The first post-Soviet leader of Turkmenistan, Niyazov, was one of my favorite subjects to write about. He was so wacky that he made Kim Jong Il seem as rational as John Stuart Mill. I've seen Sascha Baron Cohen's The Dictator, and I'd have to say that the fictional Admiral-General Aladeen was more sane than Niyazov. In addition to the crazy stuff that all power-mad dictators so, like his flagrant human rights abuses and his dissemination of his own image to every public square, all currency and every postage stamp, Niyazov took absolute power to a whole new level. He renamed months of the year after his family members; he took pensions away from elderly citizens and forced them to pay back funds they had received earlier; he banished dogs; he banned opera and ballet; he outlawed gold teeth; he banned TV news reporters from wearing make-up; he banned libraries; he made doctors swear the Niyazov Oath instead of the Hippocratic; he altered the words of the national anthem and other songs to include references to himself; he built a giant gleaming statue of himself that rotated to face the sun at all times; he arbitrarily fired thousands of public health care employees, etc.

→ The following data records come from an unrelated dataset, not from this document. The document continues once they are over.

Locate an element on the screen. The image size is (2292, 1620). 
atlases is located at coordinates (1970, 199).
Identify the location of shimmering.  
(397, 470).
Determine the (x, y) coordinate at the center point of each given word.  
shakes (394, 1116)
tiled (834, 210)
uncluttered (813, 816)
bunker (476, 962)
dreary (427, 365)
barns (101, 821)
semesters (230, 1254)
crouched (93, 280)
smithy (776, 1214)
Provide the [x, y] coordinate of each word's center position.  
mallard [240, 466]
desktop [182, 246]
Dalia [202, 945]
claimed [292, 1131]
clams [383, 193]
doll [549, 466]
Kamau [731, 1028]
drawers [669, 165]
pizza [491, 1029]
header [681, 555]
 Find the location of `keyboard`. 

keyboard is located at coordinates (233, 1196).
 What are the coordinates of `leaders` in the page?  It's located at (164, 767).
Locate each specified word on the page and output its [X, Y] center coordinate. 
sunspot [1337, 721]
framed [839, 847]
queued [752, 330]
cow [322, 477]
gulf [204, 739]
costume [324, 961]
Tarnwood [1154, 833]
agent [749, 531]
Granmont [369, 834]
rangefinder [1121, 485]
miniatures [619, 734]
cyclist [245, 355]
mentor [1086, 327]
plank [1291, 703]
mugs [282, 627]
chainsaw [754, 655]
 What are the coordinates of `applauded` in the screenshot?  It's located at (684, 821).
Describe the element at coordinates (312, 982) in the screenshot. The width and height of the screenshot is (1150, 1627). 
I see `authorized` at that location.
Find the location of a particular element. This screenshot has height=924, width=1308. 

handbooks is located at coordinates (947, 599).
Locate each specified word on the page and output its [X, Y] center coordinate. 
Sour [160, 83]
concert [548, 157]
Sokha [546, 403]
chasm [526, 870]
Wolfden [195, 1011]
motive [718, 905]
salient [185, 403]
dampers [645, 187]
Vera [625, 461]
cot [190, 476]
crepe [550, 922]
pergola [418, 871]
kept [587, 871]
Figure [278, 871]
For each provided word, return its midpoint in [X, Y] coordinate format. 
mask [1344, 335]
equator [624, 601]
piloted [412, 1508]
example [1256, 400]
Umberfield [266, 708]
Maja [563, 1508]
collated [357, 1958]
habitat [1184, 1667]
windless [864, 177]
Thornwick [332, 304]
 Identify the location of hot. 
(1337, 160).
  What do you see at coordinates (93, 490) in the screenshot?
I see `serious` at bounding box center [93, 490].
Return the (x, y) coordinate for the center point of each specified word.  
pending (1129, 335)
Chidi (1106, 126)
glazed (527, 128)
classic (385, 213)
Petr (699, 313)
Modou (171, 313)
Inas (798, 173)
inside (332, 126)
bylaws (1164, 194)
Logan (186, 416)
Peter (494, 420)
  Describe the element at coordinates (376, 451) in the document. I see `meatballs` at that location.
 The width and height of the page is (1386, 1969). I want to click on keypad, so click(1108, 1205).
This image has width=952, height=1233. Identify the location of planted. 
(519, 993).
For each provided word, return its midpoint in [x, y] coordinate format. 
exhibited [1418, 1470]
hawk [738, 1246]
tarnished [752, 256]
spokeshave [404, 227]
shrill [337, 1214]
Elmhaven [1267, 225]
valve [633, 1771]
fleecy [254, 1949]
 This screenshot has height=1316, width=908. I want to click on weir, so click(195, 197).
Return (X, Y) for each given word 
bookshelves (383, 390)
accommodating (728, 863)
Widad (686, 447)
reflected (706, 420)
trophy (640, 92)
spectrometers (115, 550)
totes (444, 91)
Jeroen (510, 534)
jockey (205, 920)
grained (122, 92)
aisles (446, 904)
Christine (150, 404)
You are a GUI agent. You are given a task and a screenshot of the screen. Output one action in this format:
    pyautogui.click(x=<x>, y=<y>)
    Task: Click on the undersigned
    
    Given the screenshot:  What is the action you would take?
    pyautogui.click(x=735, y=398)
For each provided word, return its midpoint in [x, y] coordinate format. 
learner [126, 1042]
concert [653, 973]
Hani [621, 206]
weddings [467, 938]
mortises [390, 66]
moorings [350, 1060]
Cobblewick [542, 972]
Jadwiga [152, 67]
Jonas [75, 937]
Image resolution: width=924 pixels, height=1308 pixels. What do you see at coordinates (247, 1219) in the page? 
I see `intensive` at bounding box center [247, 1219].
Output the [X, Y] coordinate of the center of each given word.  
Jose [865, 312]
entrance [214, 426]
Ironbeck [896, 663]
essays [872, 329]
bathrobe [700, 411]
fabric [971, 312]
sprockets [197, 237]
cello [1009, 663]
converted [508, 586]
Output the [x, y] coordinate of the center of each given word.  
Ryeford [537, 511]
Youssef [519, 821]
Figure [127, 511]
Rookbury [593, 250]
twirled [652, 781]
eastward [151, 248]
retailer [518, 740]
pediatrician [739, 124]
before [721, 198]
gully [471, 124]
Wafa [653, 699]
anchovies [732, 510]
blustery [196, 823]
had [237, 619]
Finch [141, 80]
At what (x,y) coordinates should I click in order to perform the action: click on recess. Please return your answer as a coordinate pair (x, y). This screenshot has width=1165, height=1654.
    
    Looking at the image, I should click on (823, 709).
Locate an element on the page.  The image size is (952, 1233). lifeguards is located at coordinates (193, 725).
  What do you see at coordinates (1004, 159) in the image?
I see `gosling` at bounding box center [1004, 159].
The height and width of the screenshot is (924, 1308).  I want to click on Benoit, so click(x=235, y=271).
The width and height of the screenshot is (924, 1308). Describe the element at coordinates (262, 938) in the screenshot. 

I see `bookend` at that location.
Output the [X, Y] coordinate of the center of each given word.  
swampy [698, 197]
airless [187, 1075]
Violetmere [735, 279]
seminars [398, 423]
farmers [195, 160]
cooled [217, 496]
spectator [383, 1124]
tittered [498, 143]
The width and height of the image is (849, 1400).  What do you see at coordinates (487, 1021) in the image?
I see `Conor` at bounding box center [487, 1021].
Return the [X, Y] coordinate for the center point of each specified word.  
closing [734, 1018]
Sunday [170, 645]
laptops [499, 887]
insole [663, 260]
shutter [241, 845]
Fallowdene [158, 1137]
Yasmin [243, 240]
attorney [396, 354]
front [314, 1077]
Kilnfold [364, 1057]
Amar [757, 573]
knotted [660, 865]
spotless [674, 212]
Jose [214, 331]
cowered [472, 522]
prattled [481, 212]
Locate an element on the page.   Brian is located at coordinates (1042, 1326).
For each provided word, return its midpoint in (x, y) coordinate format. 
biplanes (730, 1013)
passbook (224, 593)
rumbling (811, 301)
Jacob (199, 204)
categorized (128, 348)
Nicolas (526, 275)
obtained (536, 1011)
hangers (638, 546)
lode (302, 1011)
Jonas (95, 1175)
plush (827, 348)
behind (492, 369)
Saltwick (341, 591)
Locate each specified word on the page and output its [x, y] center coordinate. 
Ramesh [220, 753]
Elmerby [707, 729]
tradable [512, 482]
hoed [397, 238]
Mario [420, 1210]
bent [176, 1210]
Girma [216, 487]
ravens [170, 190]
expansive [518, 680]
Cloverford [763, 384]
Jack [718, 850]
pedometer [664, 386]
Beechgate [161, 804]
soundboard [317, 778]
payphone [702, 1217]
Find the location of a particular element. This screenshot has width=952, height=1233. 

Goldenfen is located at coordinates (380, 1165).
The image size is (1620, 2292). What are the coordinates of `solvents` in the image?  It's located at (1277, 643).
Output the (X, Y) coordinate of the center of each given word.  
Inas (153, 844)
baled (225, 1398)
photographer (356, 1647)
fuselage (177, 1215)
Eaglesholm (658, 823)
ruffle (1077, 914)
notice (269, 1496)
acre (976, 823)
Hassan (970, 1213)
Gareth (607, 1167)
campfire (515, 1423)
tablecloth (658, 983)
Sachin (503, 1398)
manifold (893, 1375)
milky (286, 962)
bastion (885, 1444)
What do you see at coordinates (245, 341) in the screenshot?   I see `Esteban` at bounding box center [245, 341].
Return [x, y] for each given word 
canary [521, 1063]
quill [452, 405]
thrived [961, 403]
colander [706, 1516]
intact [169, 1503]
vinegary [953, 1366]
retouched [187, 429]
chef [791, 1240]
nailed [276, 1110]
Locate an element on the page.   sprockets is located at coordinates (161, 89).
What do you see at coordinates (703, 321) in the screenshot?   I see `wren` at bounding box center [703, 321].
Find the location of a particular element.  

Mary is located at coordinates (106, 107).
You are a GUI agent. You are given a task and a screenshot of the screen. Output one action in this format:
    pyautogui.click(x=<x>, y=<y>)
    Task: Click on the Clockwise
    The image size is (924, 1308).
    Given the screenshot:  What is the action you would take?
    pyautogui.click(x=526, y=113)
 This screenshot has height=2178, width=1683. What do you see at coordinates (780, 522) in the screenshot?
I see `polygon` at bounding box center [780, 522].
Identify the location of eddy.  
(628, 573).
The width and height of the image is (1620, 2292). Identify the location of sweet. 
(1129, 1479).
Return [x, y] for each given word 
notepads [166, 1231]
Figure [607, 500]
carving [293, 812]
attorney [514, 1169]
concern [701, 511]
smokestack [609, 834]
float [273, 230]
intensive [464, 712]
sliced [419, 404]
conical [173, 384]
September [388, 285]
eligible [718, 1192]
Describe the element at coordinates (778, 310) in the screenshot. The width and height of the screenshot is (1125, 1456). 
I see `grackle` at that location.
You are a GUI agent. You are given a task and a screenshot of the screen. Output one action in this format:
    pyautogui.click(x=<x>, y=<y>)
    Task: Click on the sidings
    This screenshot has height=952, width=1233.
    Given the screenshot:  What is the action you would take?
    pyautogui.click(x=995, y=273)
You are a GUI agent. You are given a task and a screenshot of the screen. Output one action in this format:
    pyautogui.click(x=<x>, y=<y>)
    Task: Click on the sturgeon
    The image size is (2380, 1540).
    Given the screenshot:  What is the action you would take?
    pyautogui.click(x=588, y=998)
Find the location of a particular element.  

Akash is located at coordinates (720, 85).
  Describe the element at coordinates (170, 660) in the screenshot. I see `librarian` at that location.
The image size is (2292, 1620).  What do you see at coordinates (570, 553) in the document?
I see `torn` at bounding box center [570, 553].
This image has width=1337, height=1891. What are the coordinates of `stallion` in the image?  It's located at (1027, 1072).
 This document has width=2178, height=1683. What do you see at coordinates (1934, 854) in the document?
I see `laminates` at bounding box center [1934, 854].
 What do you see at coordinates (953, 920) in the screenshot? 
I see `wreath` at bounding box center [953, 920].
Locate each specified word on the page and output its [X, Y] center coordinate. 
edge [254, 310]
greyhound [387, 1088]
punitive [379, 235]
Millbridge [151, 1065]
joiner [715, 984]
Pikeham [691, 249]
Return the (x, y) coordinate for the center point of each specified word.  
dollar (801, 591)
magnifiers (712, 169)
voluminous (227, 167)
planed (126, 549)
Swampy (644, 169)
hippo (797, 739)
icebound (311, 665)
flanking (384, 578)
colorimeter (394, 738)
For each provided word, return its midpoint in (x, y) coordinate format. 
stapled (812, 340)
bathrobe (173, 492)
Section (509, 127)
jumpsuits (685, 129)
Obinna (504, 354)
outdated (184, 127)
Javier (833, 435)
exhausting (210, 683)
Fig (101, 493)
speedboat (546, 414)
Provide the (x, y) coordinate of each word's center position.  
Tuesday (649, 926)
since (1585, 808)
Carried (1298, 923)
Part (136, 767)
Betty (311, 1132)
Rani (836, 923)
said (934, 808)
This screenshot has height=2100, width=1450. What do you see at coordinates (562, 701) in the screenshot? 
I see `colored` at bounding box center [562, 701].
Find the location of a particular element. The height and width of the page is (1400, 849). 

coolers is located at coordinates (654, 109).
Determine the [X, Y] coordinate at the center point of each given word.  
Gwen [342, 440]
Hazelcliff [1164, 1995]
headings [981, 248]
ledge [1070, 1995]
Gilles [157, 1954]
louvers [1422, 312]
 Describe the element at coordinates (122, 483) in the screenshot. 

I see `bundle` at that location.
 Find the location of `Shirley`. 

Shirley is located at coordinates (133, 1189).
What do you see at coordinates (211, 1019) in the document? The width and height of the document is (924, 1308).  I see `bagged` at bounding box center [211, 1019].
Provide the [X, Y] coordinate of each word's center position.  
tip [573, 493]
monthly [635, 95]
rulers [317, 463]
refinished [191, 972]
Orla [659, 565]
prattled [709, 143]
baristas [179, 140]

That list barely scratches the surface of his lunacy. That's just the stuff I can remember offhand.

My favorite of his zany actions is that he ordered the construction of a palace of ice and penguin enclosure, so that children in his desert country could learn to ice skate. Heaven knows why.

On the other hand, he had his good points. I'm not sure whether he allowed bagpipes (probably not), but he banned mimes, clowns and lip-syncing, so his overall record might be positive.